Just a week after an earlier severe weather outbreak produced tornadic thunderstorms on the East Coast, it appears yet another severe weather outbreak will unfold tomorrow afternoon there. While last week’s severe weather was anchored over coastal Virginia, it appears this next outbreak will be based over eastern North Carolina. While thunderstorms are possible from Delaware to Florida, the greatest risk of severe storms will be from Virginia to South Carolina.
According to the National Weather Service’s Storm Prediction Center and their latest Convective Outlook, an upper-level trough will move southeastward across the Mid-Atlantic on Tuesday. At the surface, a low will move offshore as a cold front advances southward into North Carolina.
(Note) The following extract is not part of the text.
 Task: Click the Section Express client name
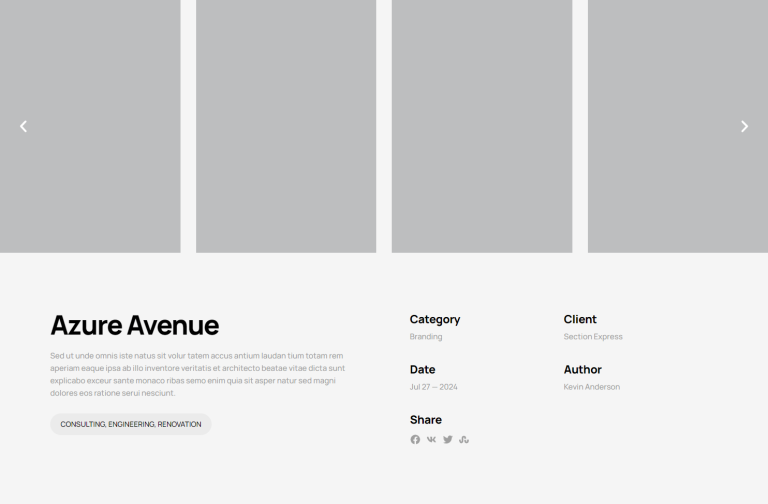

As surface temperatures warm ahead of the front, scattered thunderstorms are expected to develop around midday. Surface dewpoints in the 60s F, combined with 40 to 50 knots of west-northwesterly flow in the mid-levels, should be enough for isolated severe wind gusts. Hail could also accompany the stronger cells. The severe threat is expected to maximize in the mid afternoon as low-level lapse rates become maximized.
While an isolated tornado or two is possible, especially over eastern North Carolina, it appears the primary threat from any severe thunderstorms that form will be straight-line winds. Some damaging wind gusts could exceed 50 mph in stronger cells. Frequent lighting, heavy rain, and hail is also possible in these storms.